Du manque de contexte des médias corporatistes (en général)

L’illustration est celle qui apparaît sur les réseaux sociaux dans cet article de France bleu. Nous voyons donc qu’en croyant faire de l’humour, France Bleu impute l’incendie criminel des locaux de France Bleu Isère aux gilets jaunes. Dans le contexte actuel ,ce n’est pas drôle du tout, d’autant qu’on ne sait pas pour l’instant, à moins d’être à la place des enquêteurs, qui est l’auteur.

L’incendie criminel (oui, c’est un crime passible de la cour d’assises) des locaux de France Bleu Isère, aussi scandaleux et inacceptable fut-il, n’est pas une atteinte à la liberté de la presse puisque c’est un seul média qui est touché. On n’a pas vu d’incendies coordonnés contre l’ensemble des radios locales à Grenoble, non?

C’est aussi scandaleux que les incendies criminels d’autres outils de travail comme les garages, les supermarchés, les bars etc.

Et ce n’est pas pire que l’incendie volontaire d’un collège, comme ce fut le cas à la Villeneuve.

Nous supputons, nous conjecturons: les « GJ » sont sociologiquement dans le cœur de l’auditoire de France Bleu Isère (les bobos des « métropoles connectées » écoutent France Inter, France Culture, FIP, Le Mouv’ etc.). Peu vraisemblable qu’ils soient responsables.

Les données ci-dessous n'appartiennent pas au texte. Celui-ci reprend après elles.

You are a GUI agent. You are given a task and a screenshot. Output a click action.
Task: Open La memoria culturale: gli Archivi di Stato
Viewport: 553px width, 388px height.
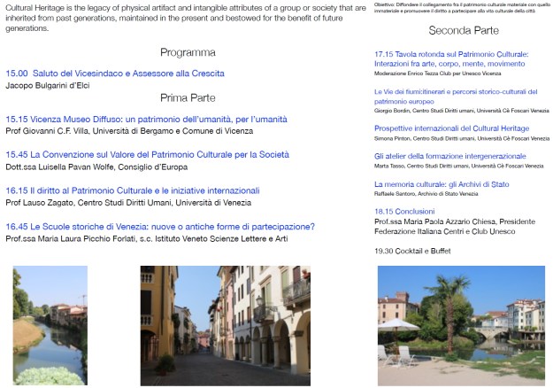point(442,183)
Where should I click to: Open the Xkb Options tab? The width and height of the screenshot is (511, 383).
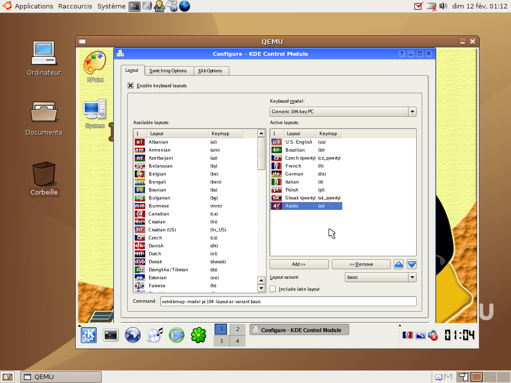click(x=210, y=71)
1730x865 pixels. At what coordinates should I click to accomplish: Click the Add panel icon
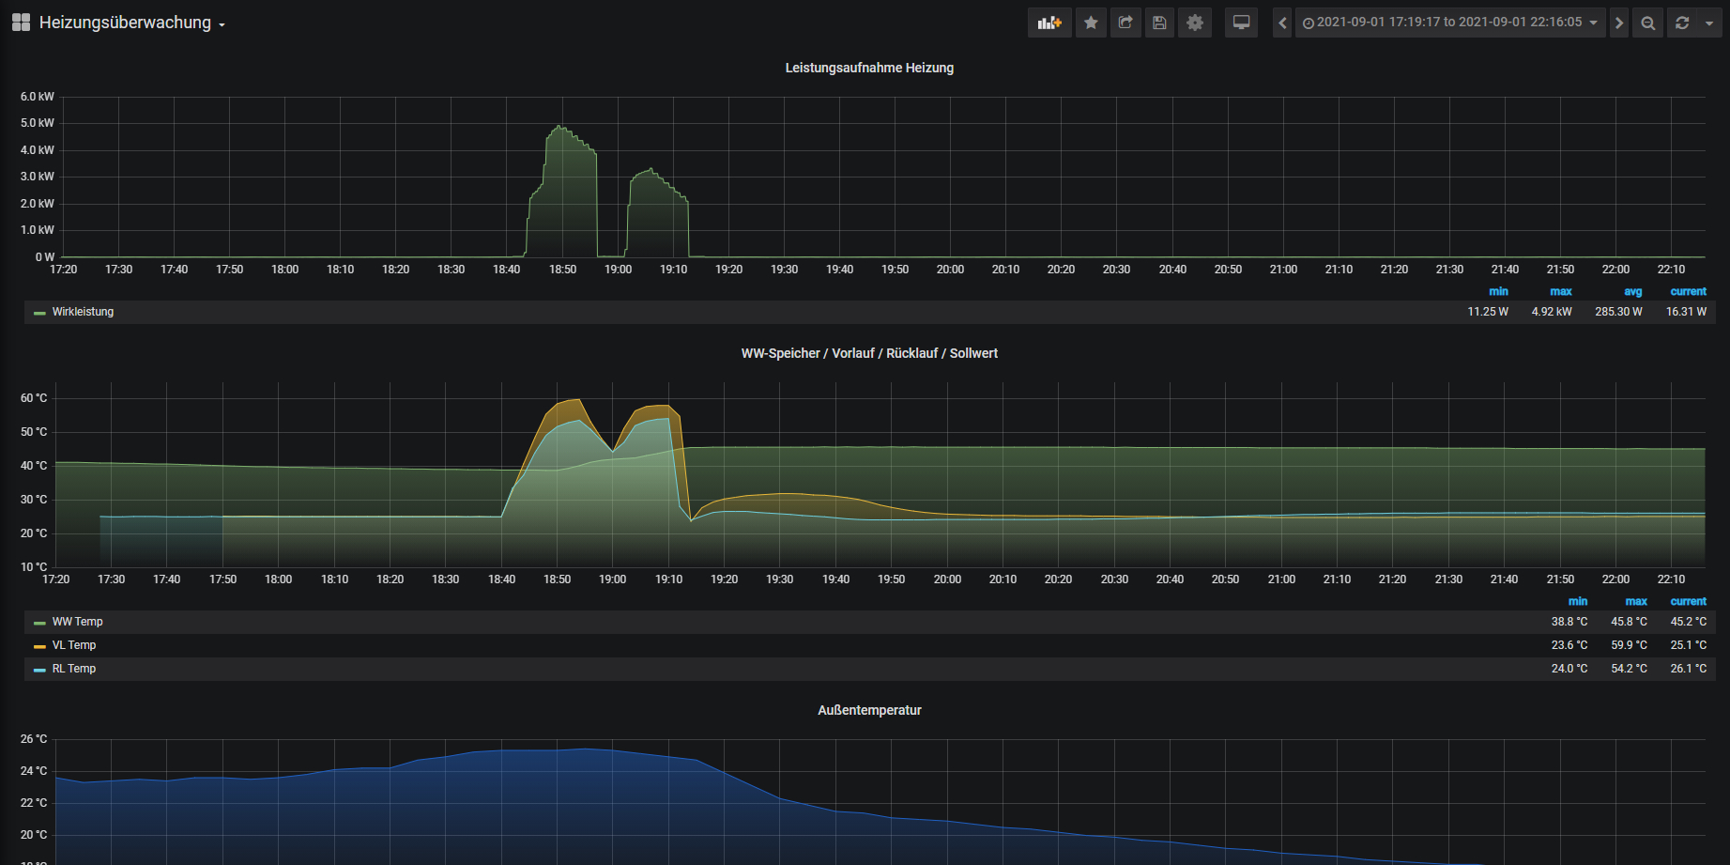(1049, 23)
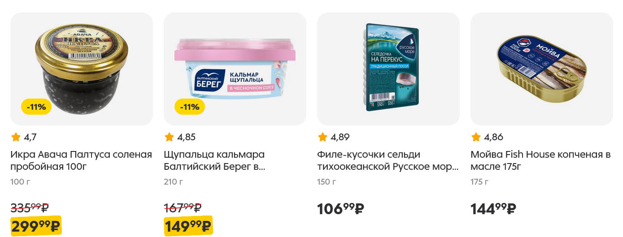
Task: Open the Икра Авача Палтуса product title
Action: [x=81, y=161]
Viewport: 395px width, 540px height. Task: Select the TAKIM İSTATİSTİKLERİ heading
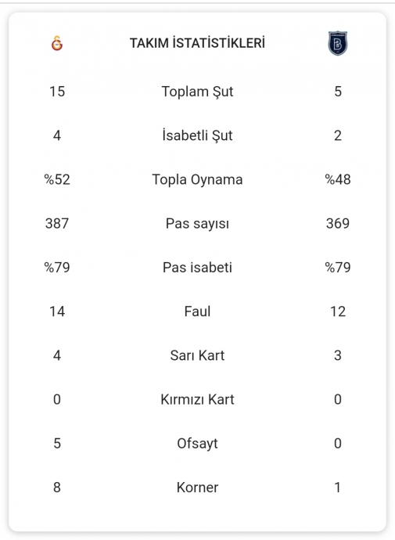197,43
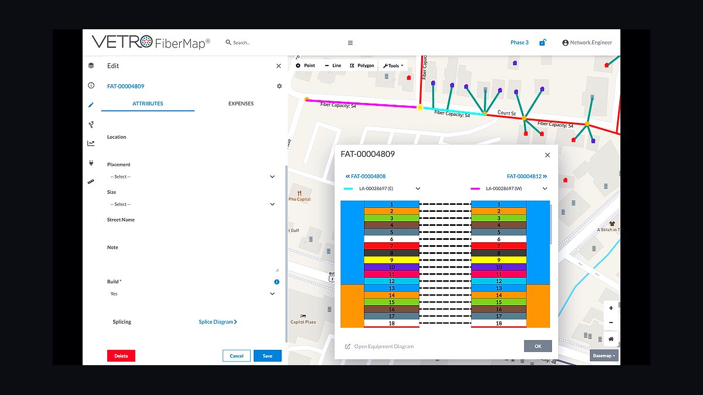
Task: Click the settings gear beside FAT-00004809
Action: pyautogui.click(x=279, y=86)
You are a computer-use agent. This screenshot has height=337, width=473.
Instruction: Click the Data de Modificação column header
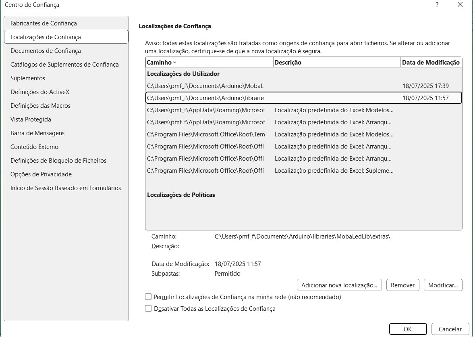click(431, 63)
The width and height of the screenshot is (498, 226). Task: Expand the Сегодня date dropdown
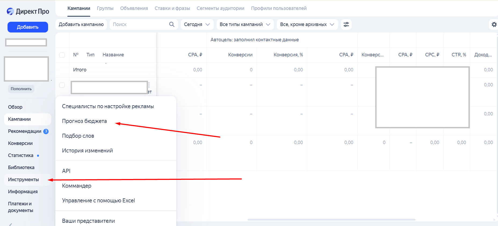point(197,24)
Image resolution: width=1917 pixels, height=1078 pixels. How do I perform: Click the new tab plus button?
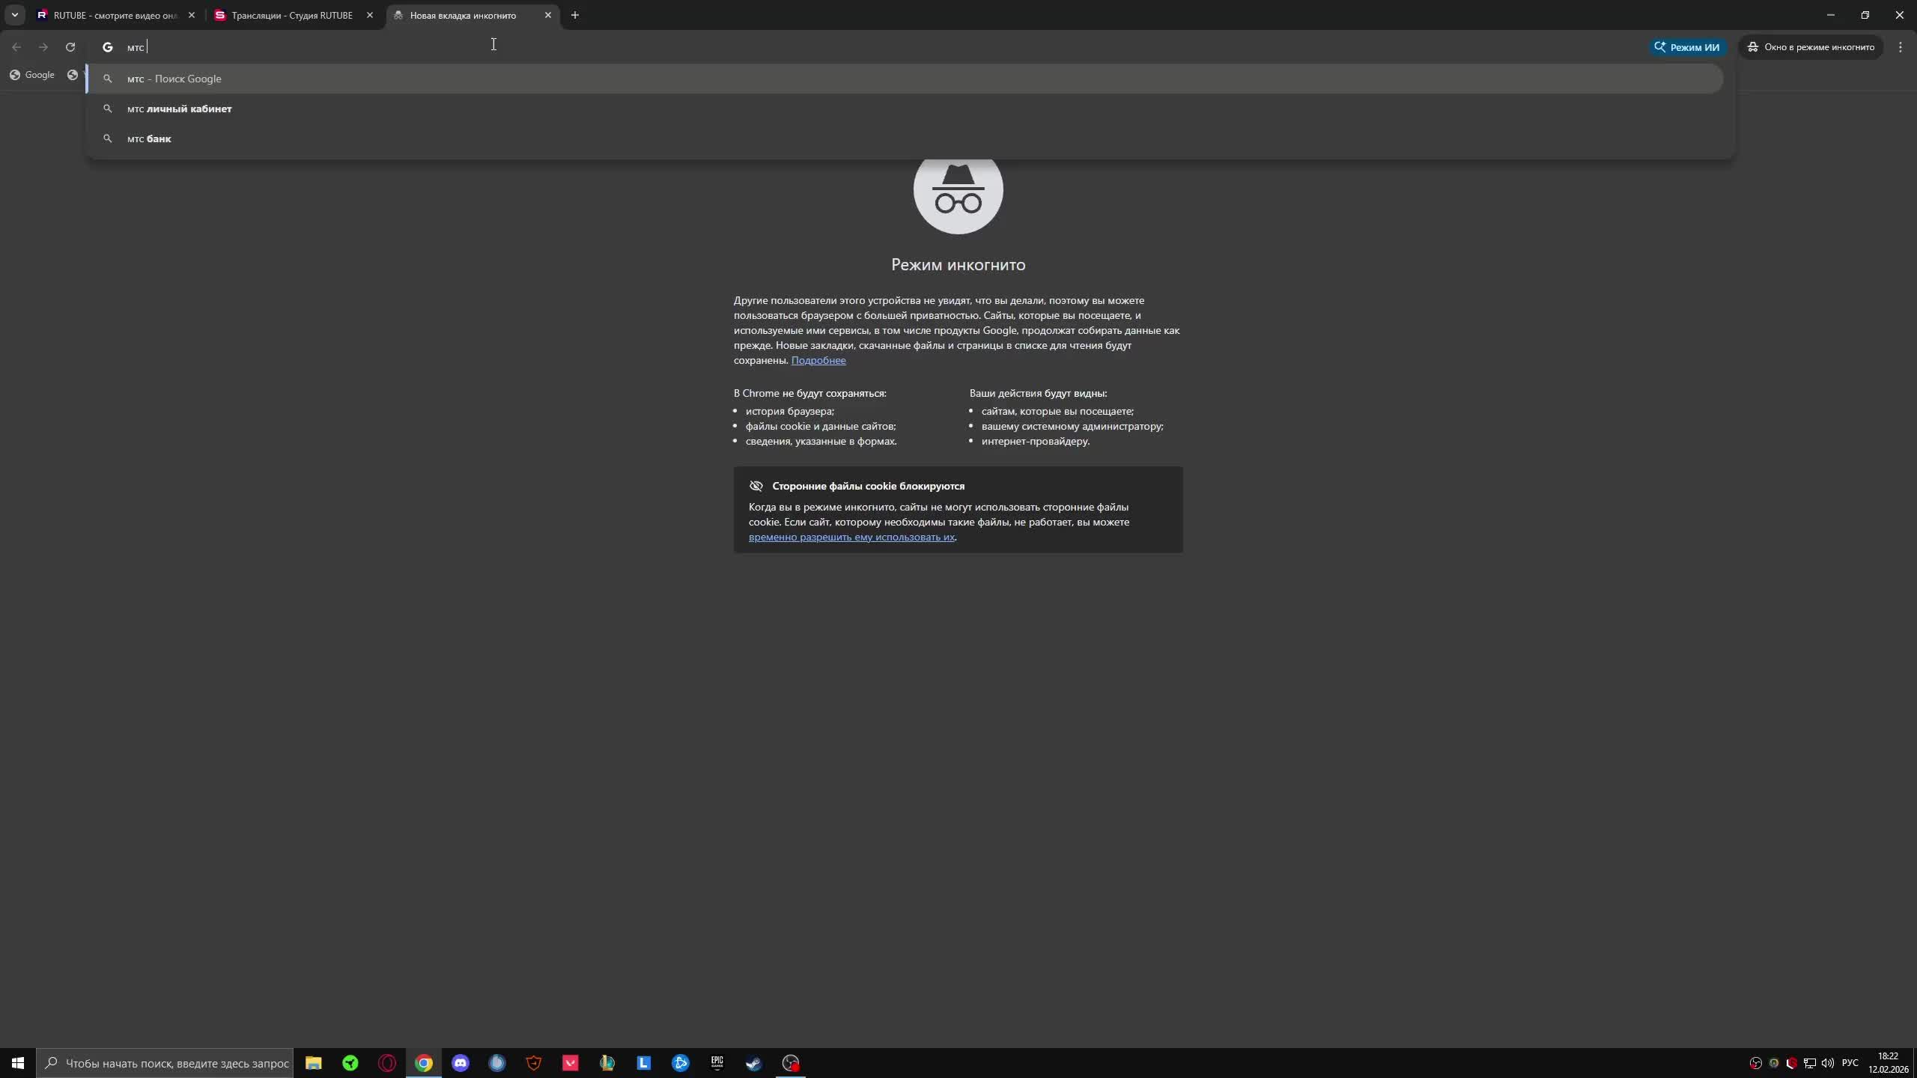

Soyons clairs: le métier de journaliste consiste (a) à rapporter des faits avérés, vérifiés et vérifiables, (b) à les analyser (non pas à les « décrypter » car la réalité n’est pas chiffrée. La réalité se vit, la véracité des faits s’établit) et (c) à les resituer de manière à ce que chacun puisse former sa propre opinion.

Le drame du journalisme français est bien trop souvent que les journalistes sont persuadés que leur rôle est de former l’opinion – ce qui n’est bien évidemment pas le cas. Cette dérive qu’on le veuille ou non reste très française, du moins à ce niveau de généralisation.

Le journalisme, ce n’est pas mettre un micro sous de nez de Pierre, Paul ou Jacqueline et d’appeler ça un reportage – parce que ce n’est pas un reportage.

Le journalisme ce n’est pas faire du commentaire à tire-larigot parce que ça laisse de la place aux formules qu’on croit bonnes et à des égos souvent débordants. Commentaire n’est pas journalisme et commentaire peut être fait par n’importe qui.

Le journalisme, ce n’est pas concevoir l’événement comme une information, parce qu’un événement n’est pas une information.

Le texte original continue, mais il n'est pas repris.